■ Selected excerpt:
---
Can't get why scrub is so slow / replication failing during slow scrub

Ulysse_31

Dabbler
Joined
Aug 22, 2023
Messages
49
Hi all,


*UPDATE/READ_ME_FIRST*: This server hardware profile & pool setup is a "droppin replacement" of an existing "zfs replication server" we already had in the past that we used during 6 years, its sizing & pool setup feats our needs, on its previous version, and within our specific usage, we never had scrubbing speeds nor replication issues like above, we always oscillated between 250 Mbytes per sec and 489MBytes per sec in scrubs.

We have setup a server as follow :
- A poweredge R630
- 2x Intel Xeon E5-2695 v4
- 256G RAM

We use an internal card for system (on ssd), and a LSI SAS3008 card to access drives on a Dell Powervault MD1400 drive bay.
We use 12x TOSHIBA MG07SCA12TEY (12Tb SAS drives) in a raidz2 pool.
We use this host to sync distant datasets of other hosts, sync are made daily, we have a lot of different datasets (roughtly around 40 datasets) and we've been using it since around 8 month without issues ...
Currently, the pool is about 44% used, and with 0% fragmentation following zpool list.
But suddenly, it seems that scrubs are getting super slow, and, replications are failing during scrub.
2 weeks ago I received a lot of replication errors status ... when I tried to relaunch the syncs, I had error messages as above :
* Replication "[...]" failed: client_loop:
ssh_packet_write_poll: Connection to [...] port 22: Broken pipe
cannot receive resume stream: checksum mismatch or incomplete stream.
Partially received snapshot is saved. A resuming stream can be generated on
the sending system by running: zfs send -t [...]
I logged into the server via command line, and I spotted that the pool was scrubbing, and a really slow pace (40/50MBytes per sec) I made the assumption that for some reason the pool did not enough IO for both the scrub and the replications ... so I decided to pause the scrub with "zpool scrub -p".
---
■ Set task 1:
Write out the records word for word, starting with the first line of the records and going on through the line that contains "The height and width of the screenshot is (695, 819).", and leave the pictures out.

■ Excerpted records:
---
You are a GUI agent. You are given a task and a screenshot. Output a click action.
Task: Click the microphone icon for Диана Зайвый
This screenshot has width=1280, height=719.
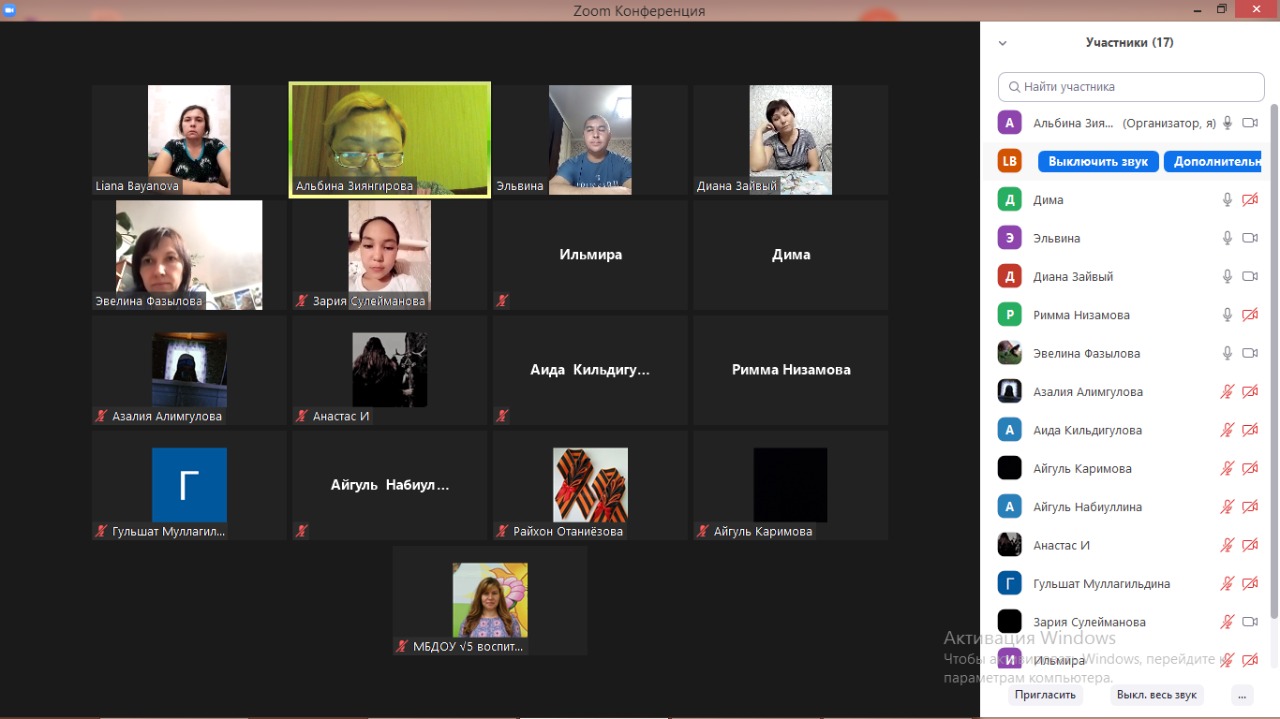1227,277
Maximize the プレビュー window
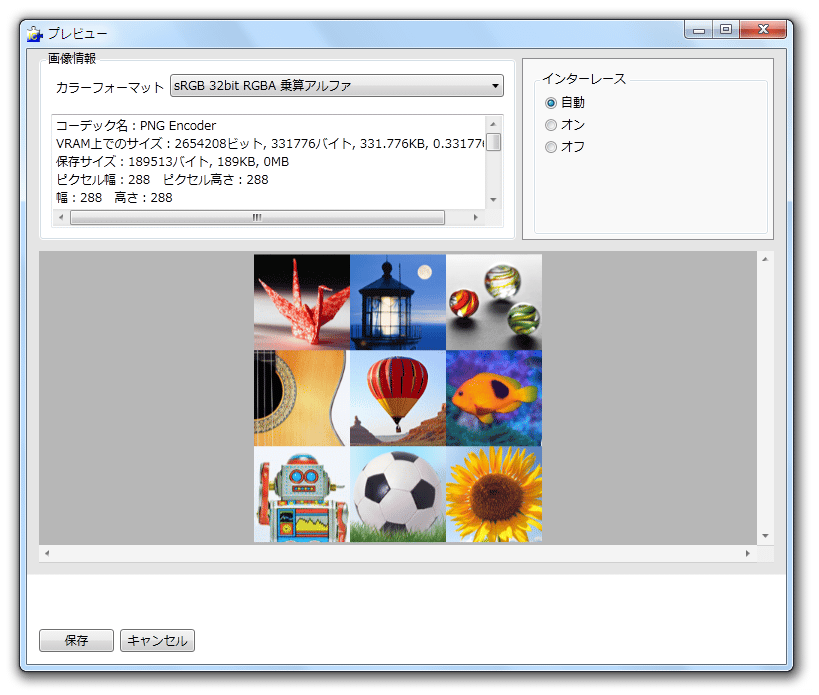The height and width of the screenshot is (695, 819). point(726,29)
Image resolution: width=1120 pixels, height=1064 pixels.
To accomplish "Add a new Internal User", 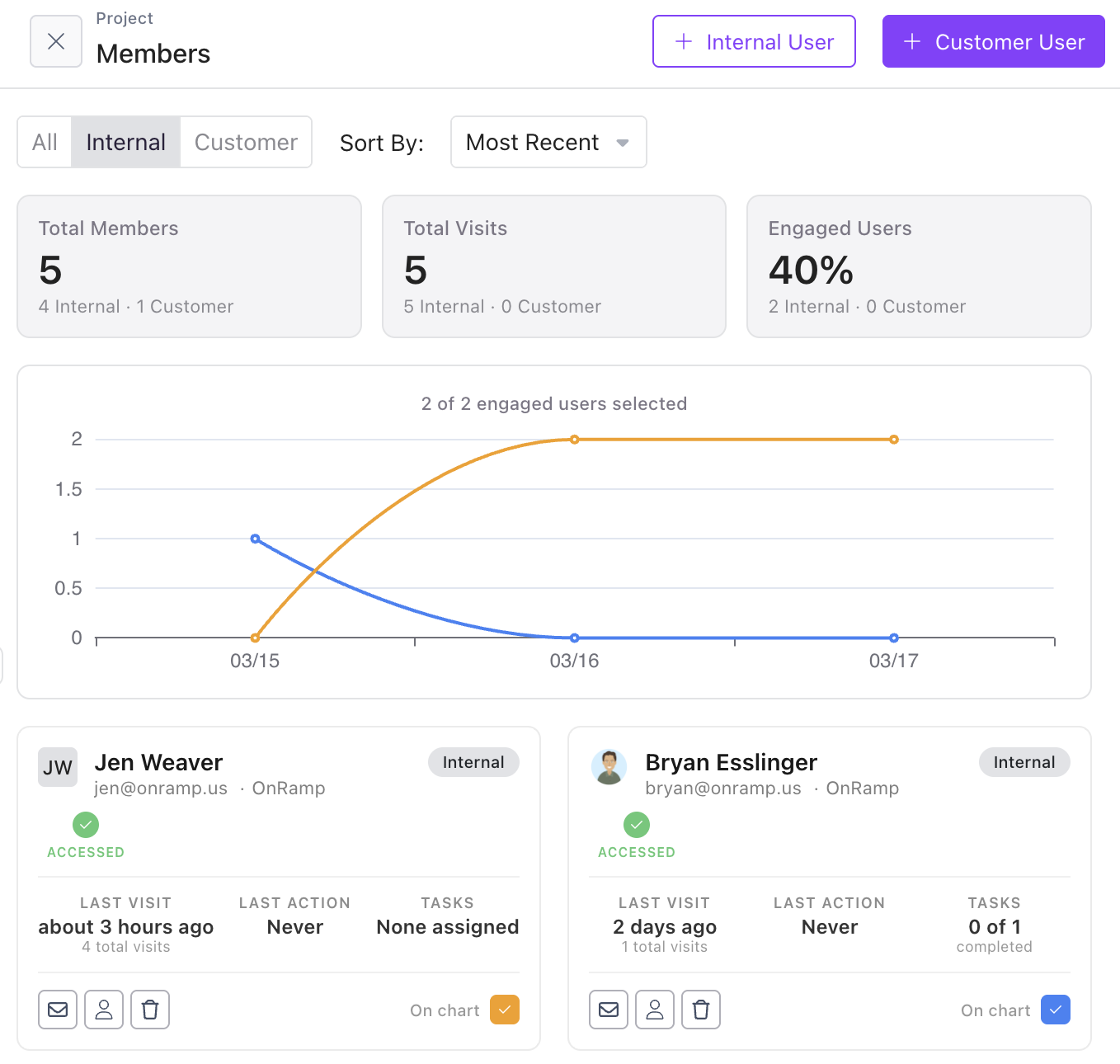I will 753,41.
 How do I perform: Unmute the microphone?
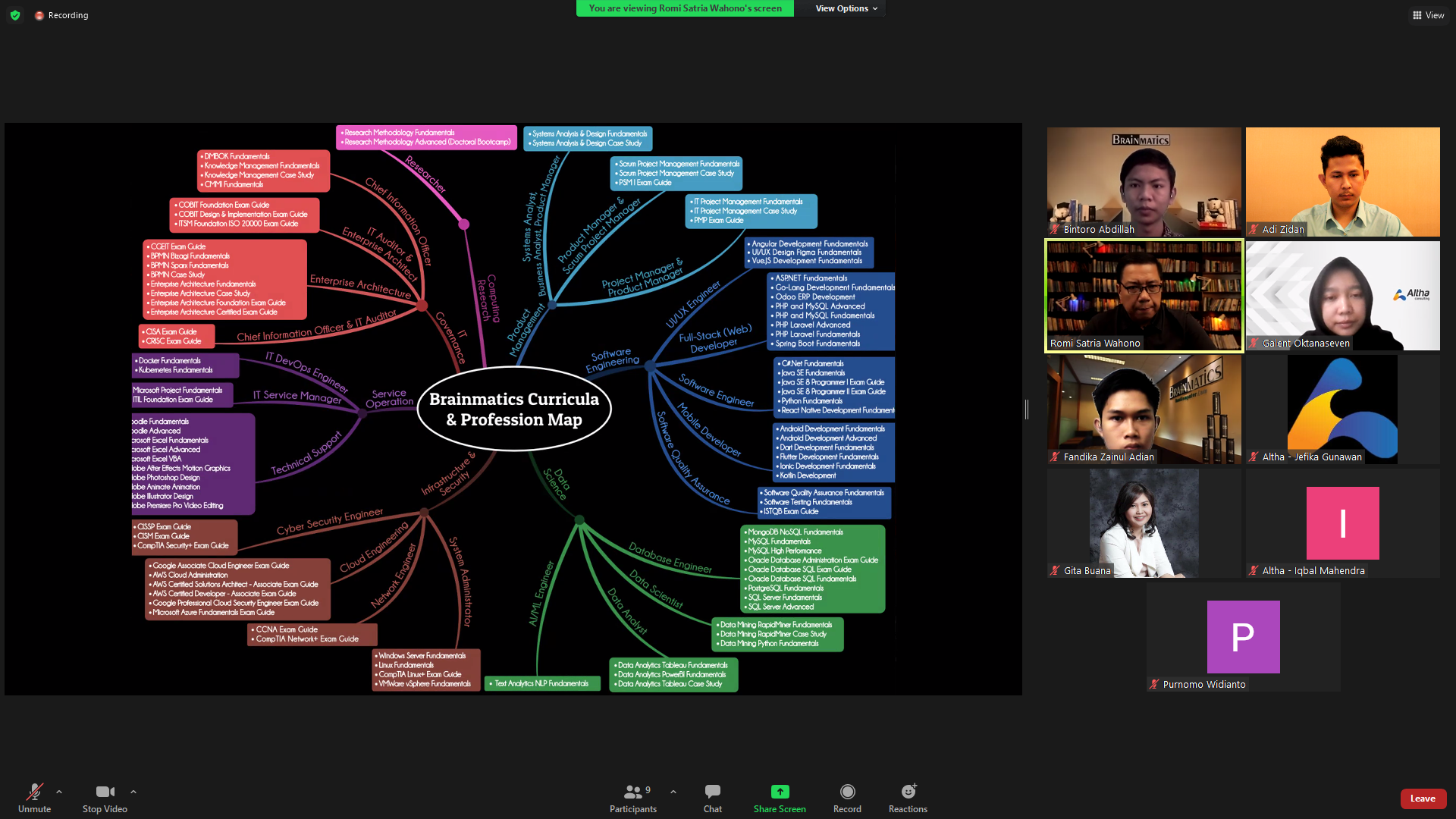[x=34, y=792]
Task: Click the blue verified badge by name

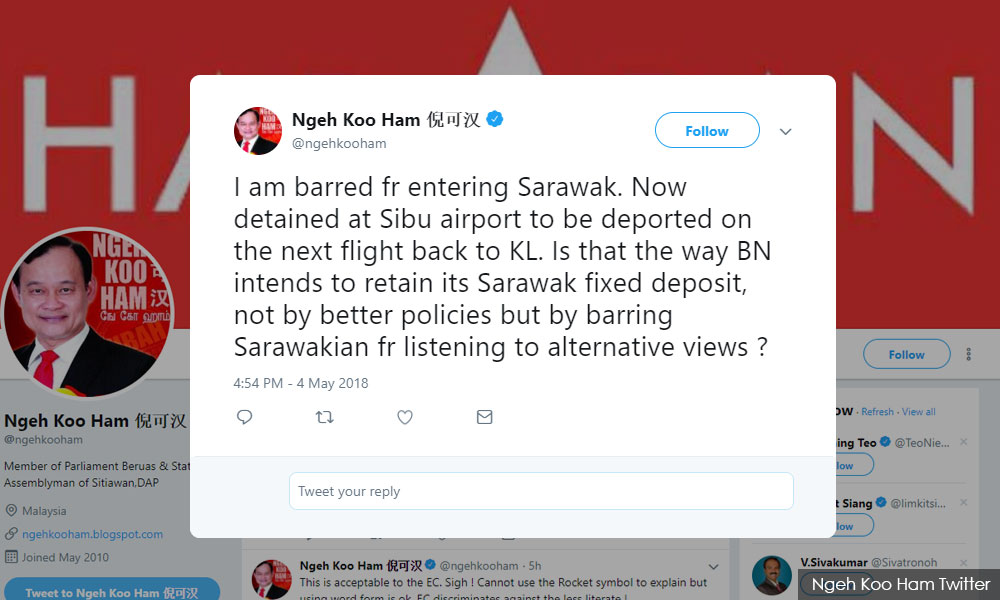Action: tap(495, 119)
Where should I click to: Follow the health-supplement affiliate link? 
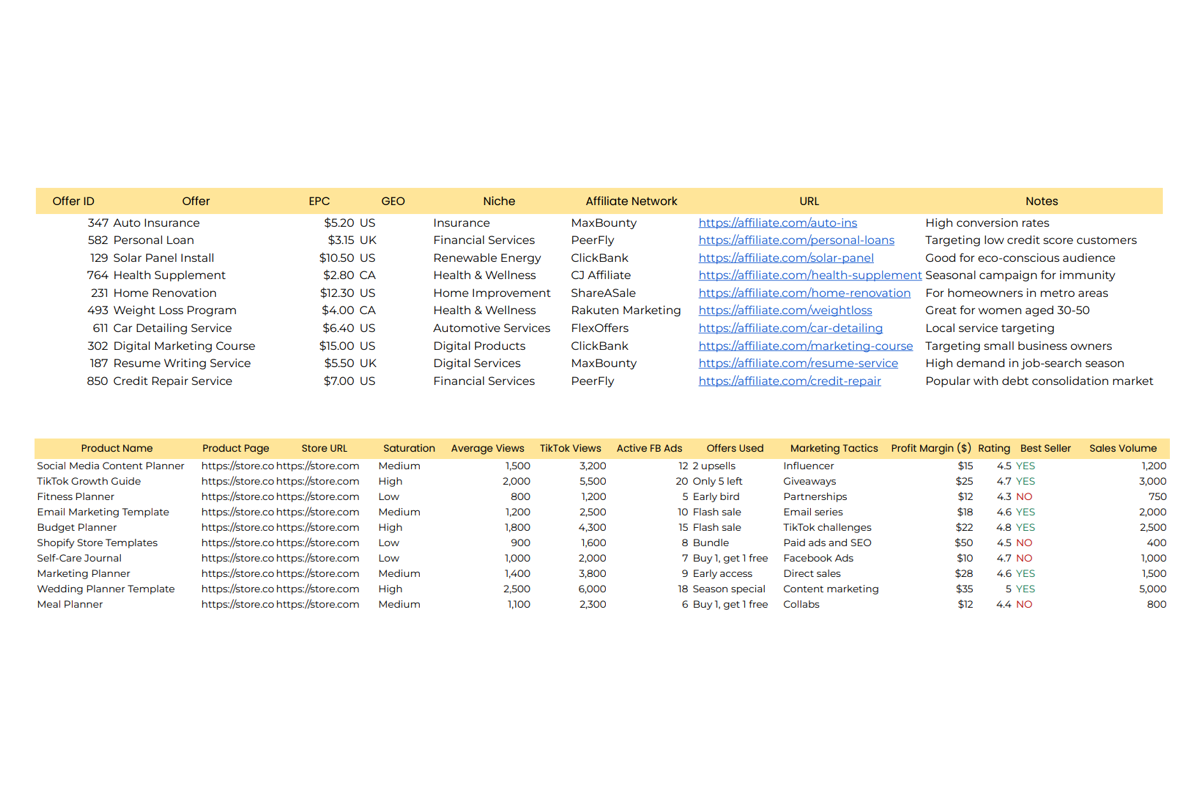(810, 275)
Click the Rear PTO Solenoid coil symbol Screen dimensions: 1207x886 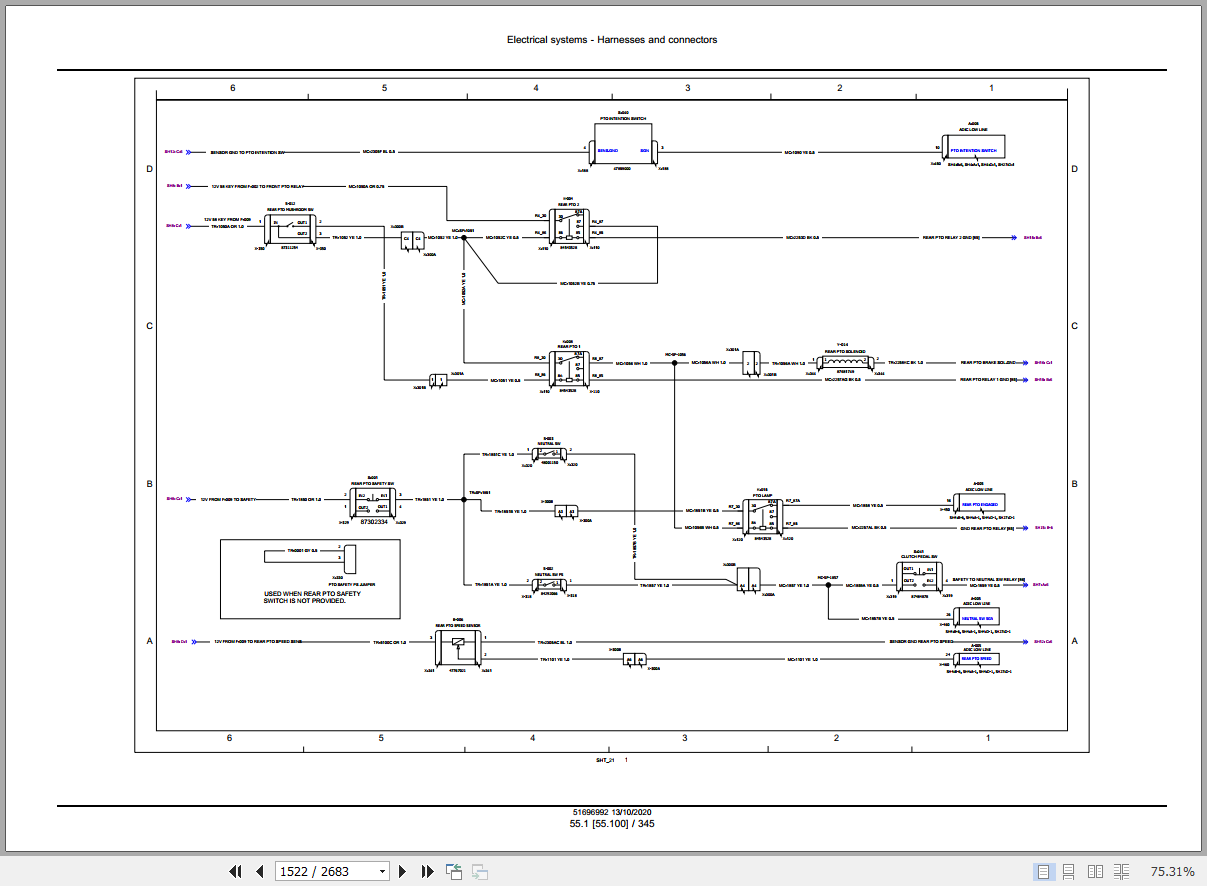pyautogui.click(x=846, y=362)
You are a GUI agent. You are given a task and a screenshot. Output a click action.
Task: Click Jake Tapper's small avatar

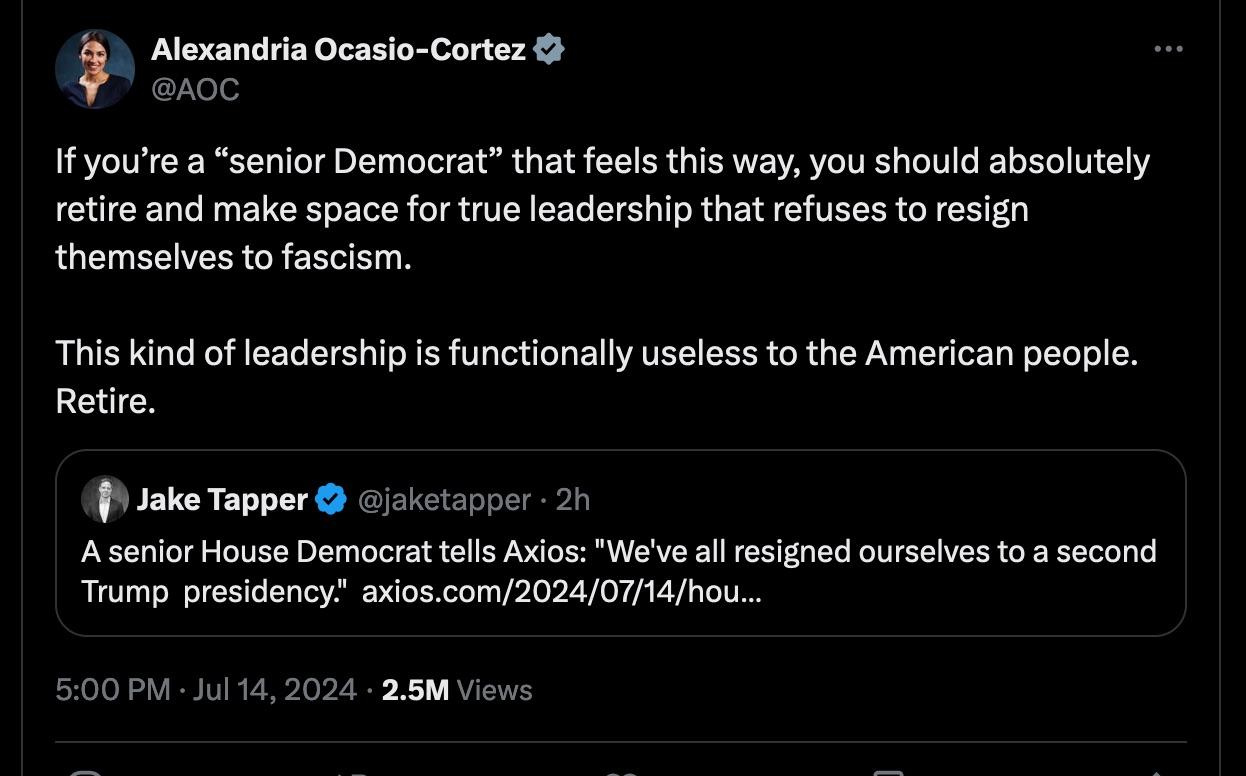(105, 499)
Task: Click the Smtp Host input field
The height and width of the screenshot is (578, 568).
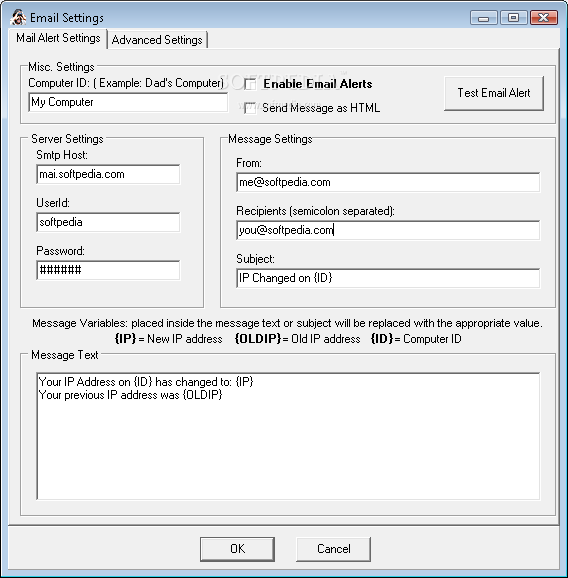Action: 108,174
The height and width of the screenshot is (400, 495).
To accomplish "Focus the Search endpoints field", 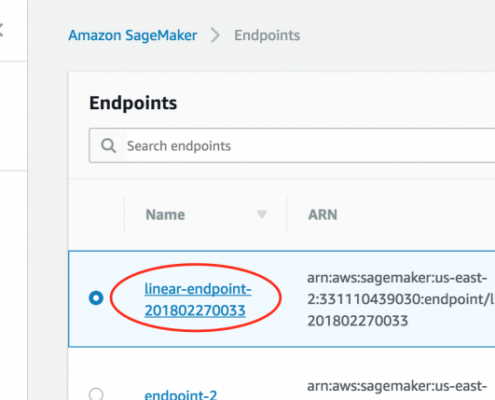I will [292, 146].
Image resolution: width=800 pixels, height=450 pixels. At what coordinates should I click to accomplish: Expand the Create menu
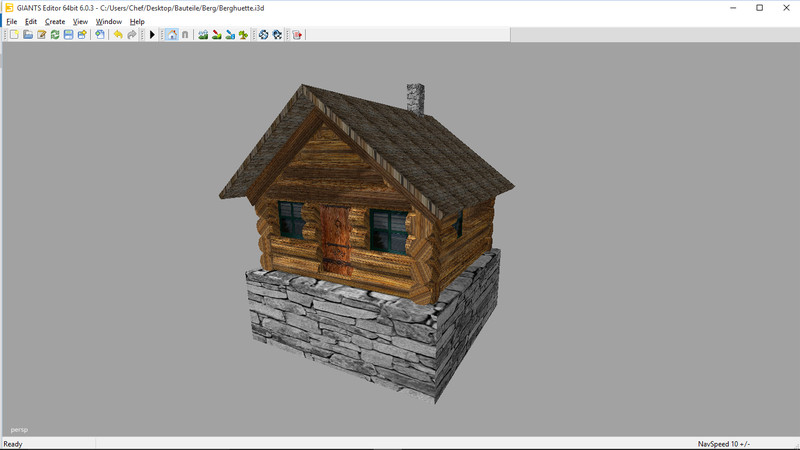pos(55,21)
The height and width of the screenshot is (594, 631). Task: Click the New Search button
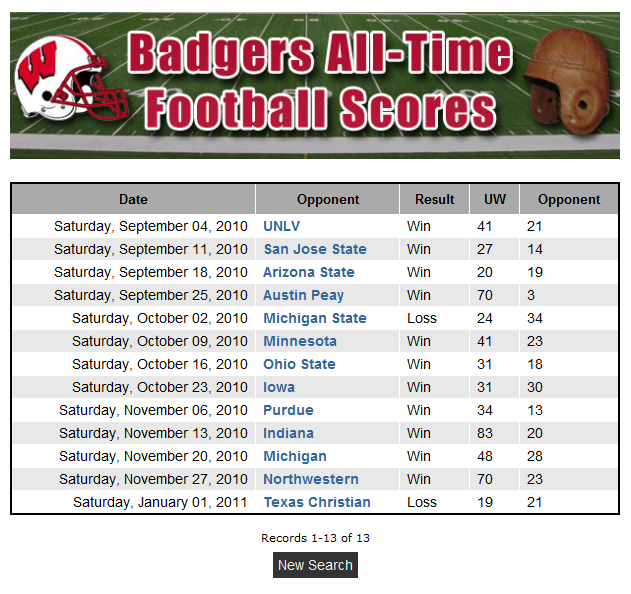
---
■ Set task 2:
From the forum thread about slow scrubs and failing replication, return the passage word for word, starting with "We use an internal" and going on through "failing during scrub.".

■ Correct response 1:
You are a GUI agent. You are given a task and a screenshot. Output a click action.
Task: Click the microphone icon for Диана Зайвый
This screenshot has width=1280, height=719.
1227,277
Maximize the プレビュー window
The height and width of the screenshot is (695, 819). point(726,29)

■ Correct response 2:
We use an internal card for system (on ssd), and a LSI SAS3008 card to access drives on a Dell Powervault MD1400 drive bay.
We use 12x TOSHIBA MG07SCA12TEY (12Tb SAS drives) in a raidz2 pool.
We use this host to sync distant datasets of other hosts, sync are made daily, we have a lot of different datasets (roughtly around 40 datasets) and we've been using it since around 8 month without issues ...
Currently, the pool is about 44% used, and with 0% fragmentation following zpool list.
But suddenly, it seems that scrubs are getting super slow, and, replications are failing during scrub.